**REQUISITOS DA TAREFA**: Retome o texto sobre violência sexual contra meninas e adolescentes e prossiga a partir da última frase apresentada.

━━━━━ TRECHO DO TEXTO ━━━━━

Segundo dados do Fórum Brasileiro de Segurança Pública, a partir de abril de 2020, notou-se acesso limitado aos canais de denúncia e aos serviços de proteção gerou uma diminuição de registros de crimes relacionados à violência contra meninas e mulheres. O que dificulta a ação das redes de proteção e dos seus protocolos de atendimentos em Saúde e Assistência Social.
Diante deste cenário, o Fundo de População das Nações Unidas (UNFPA) convidou especialistas das áreas do direito, saúde, assistência social e segurança pública para participarem do webinário “Violência sexual contra meninas e adolescentes: o que precisamos saber?” realizado na quinta-feira (27/8).
O caso da menina capixaba de 10 anos reacendeu um debate público que possui números como os divulgados pelo Fórum Brasileiro de Segurança Pública que indica que a cada hora, 4 meninas de até 13 anos são estupradas, ou seja, dos 66.041 estupros registrados em 2018, 53,8% eram meninas que tinham até 13 anos. Uma das possíveis consequências desse estupro é a gravidez, segundo o Datasus, 22 mil meninas abaixo dos 14 anos engravidaram no país em 2017.

━━━━━ ENTRADAS LISTADAS ━━━━━

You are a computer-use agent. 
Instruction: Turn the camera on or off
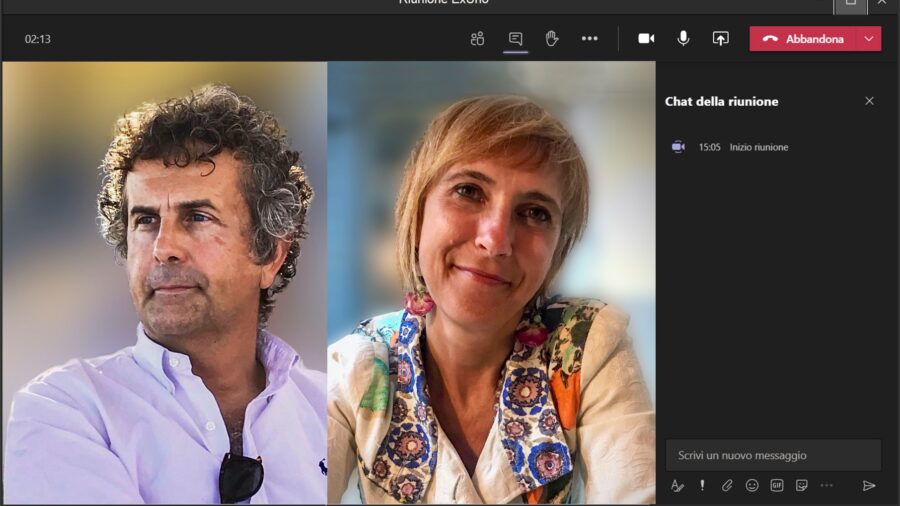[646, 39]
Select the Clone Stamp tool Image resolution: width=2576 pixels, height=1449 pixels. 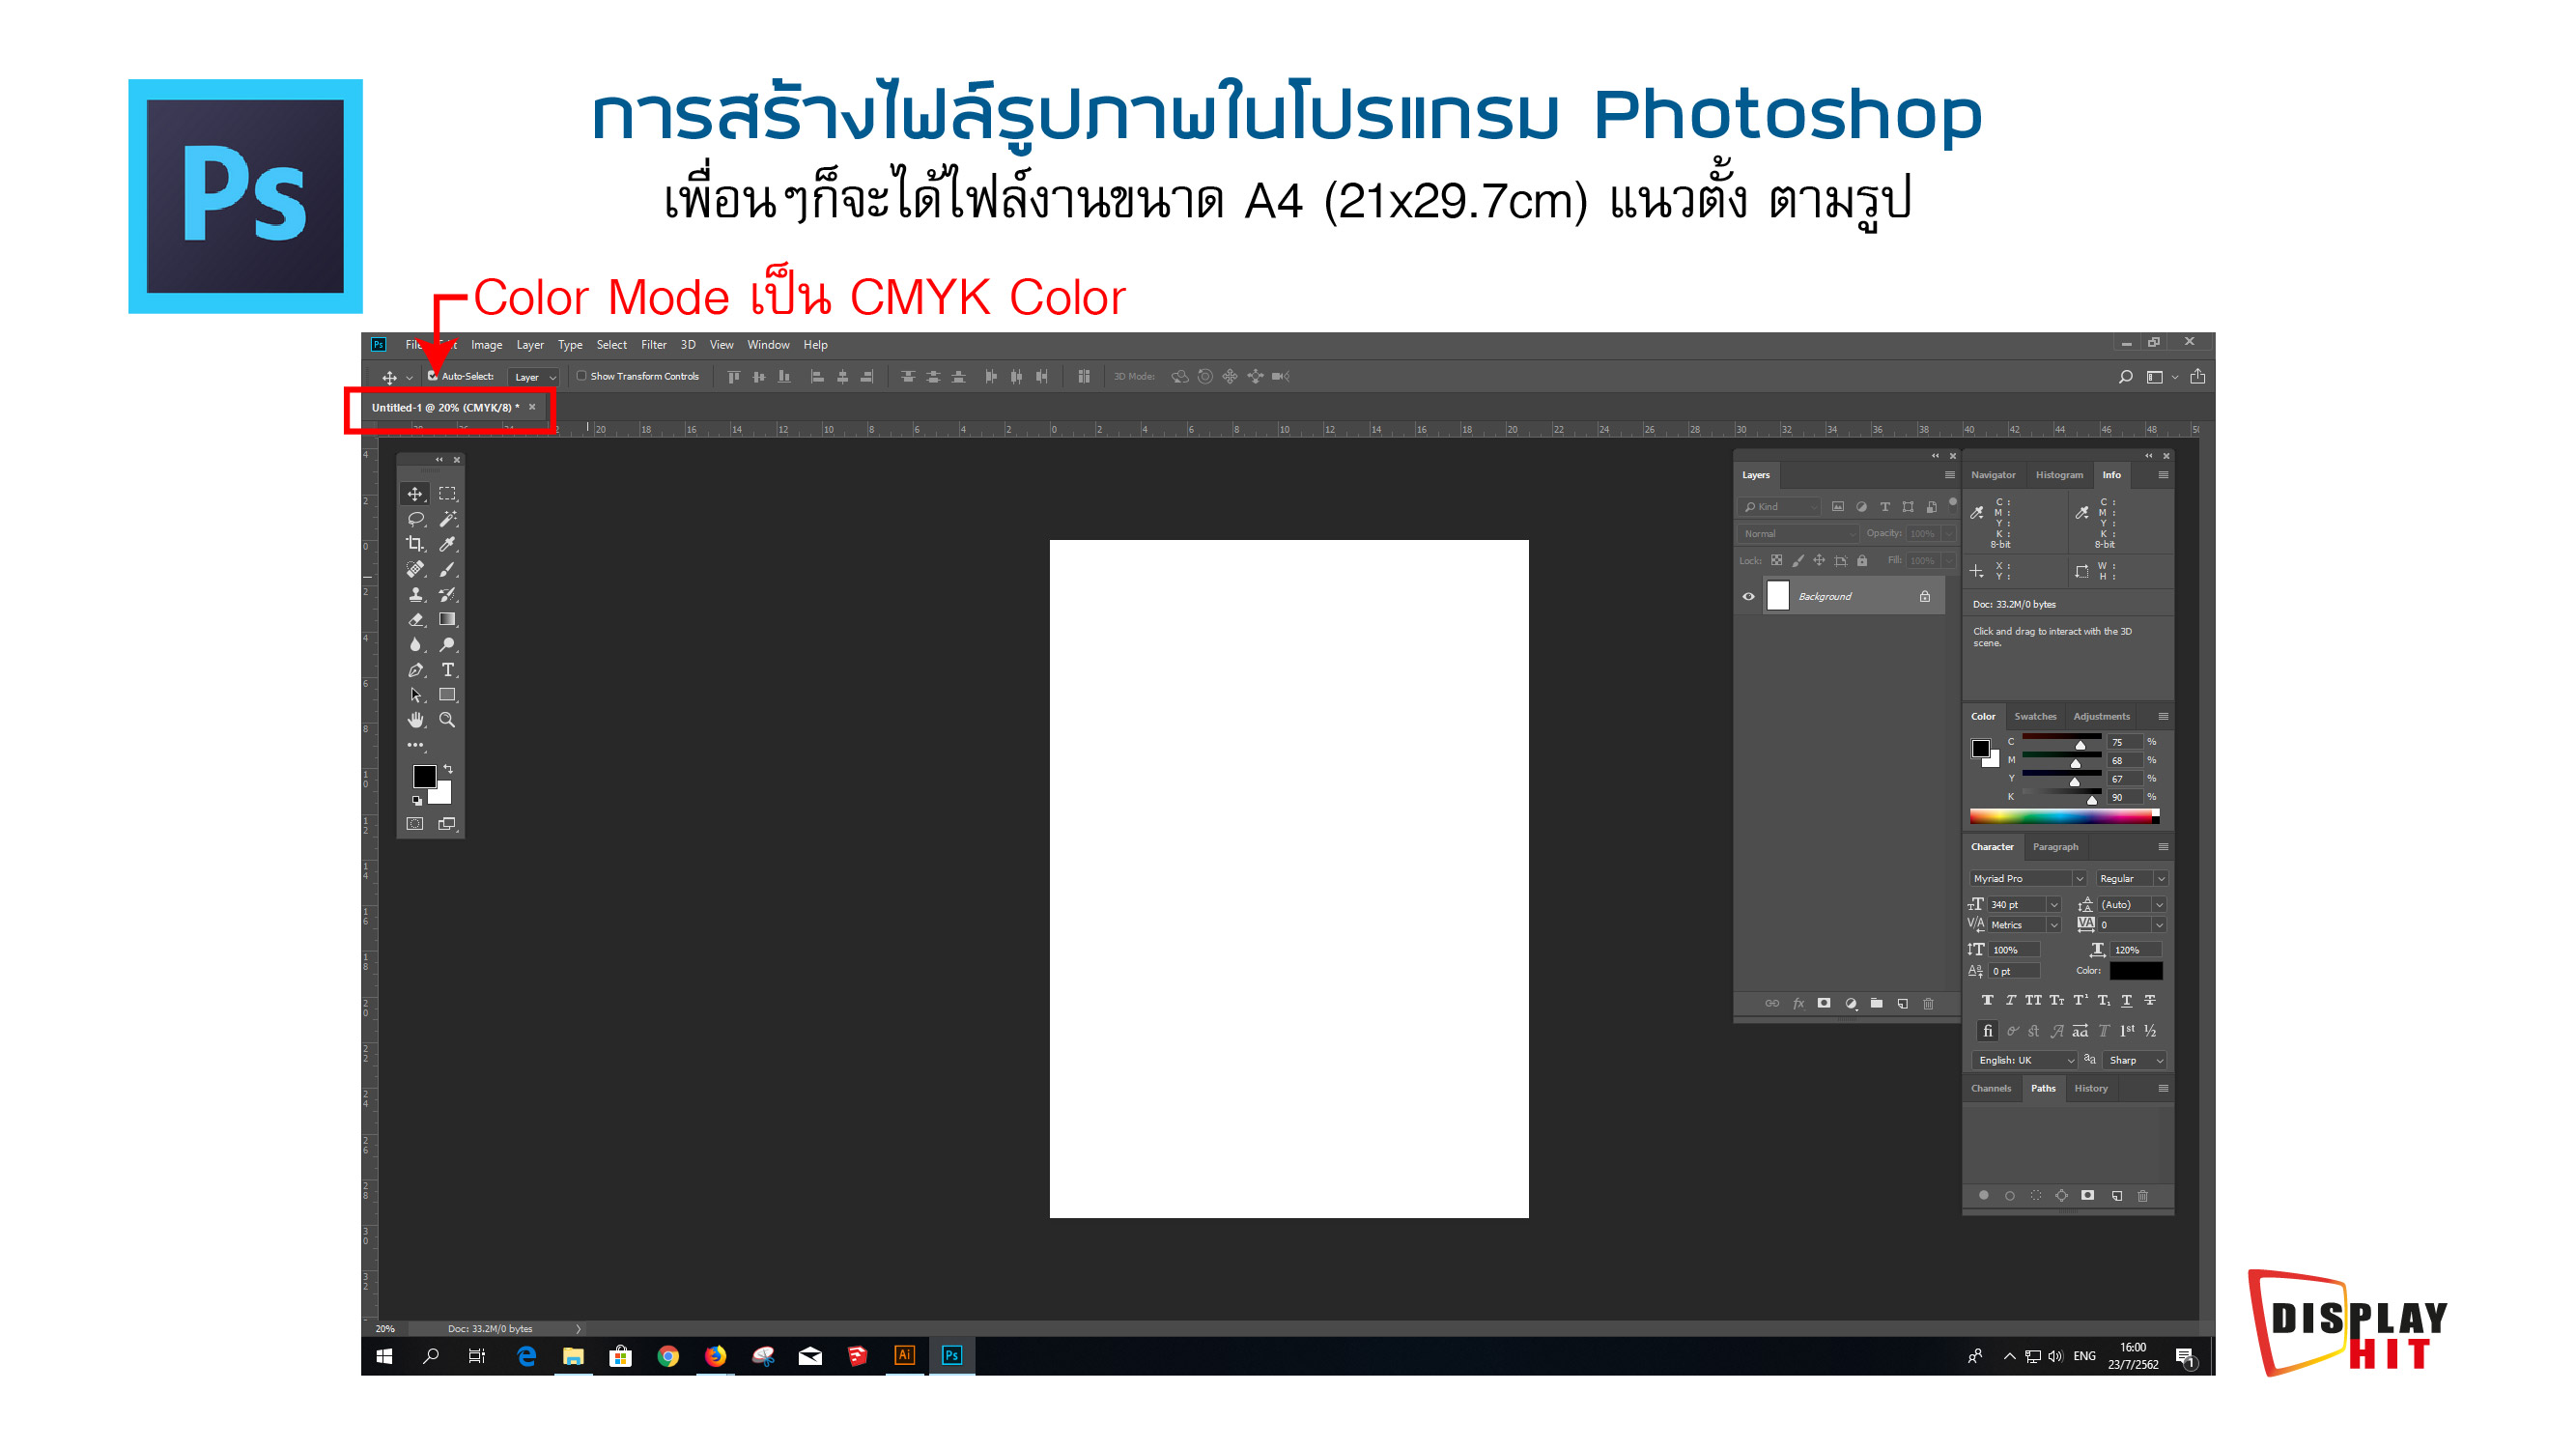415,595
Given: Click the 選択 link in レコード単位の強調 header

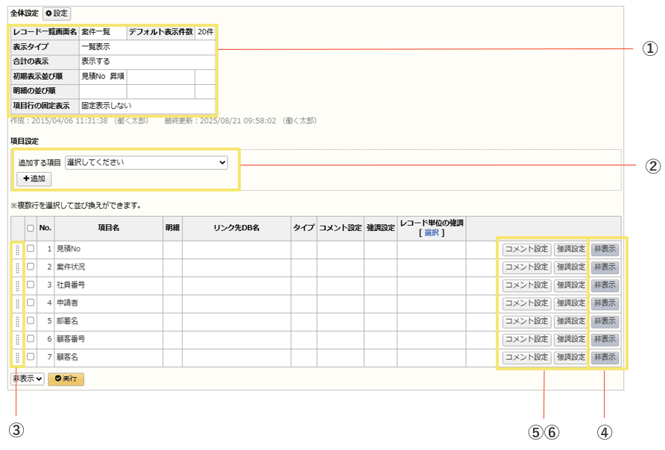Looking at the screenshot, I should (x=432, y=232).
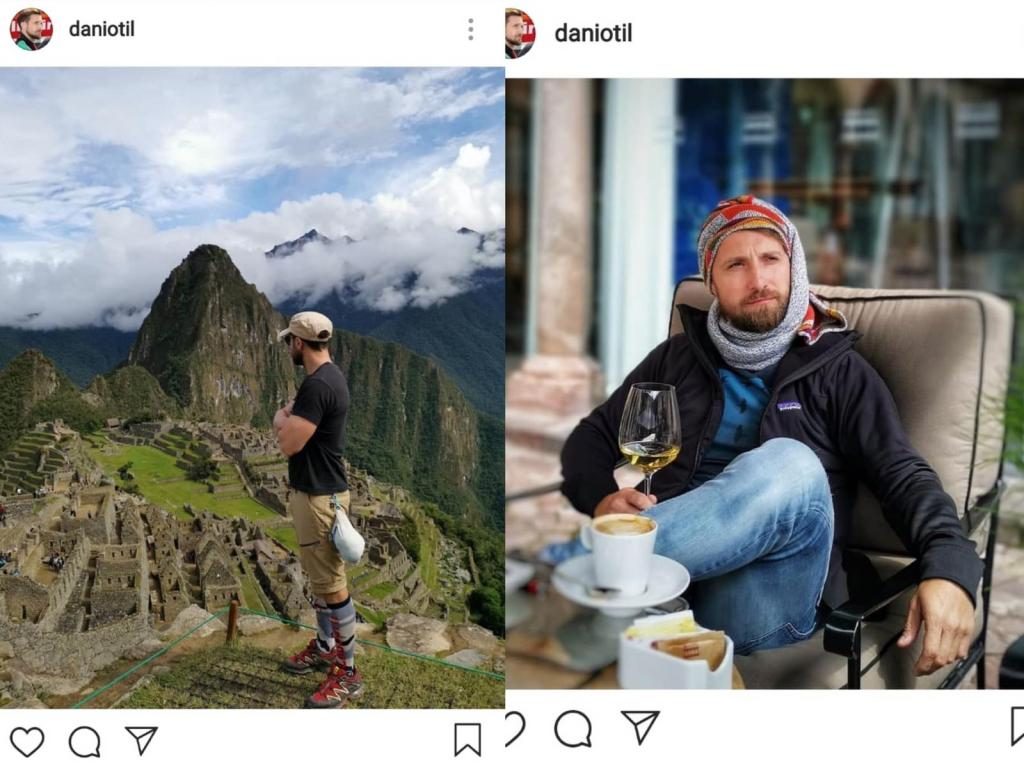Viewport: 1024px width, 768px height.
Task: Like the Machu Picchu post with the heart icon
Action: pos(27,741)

━━━━━

**RESULTADO DA TAREFA**:
Para a ativista dos direitos das mulheres, Maria José Araújo, que já contribuiu com normas técnicas sobre violência sexual contra mulheres e meninas, os números fornecidos pelo Ministério da Saúde podem ser subnotificados, o que agrava a atuação coordenada da rede protetiva. “Não é possível fazer políticas públicas sem dados coesos, por isso precisamos buscar dados complementares em outras fontes como em universidades para embasar políticas efetivas”.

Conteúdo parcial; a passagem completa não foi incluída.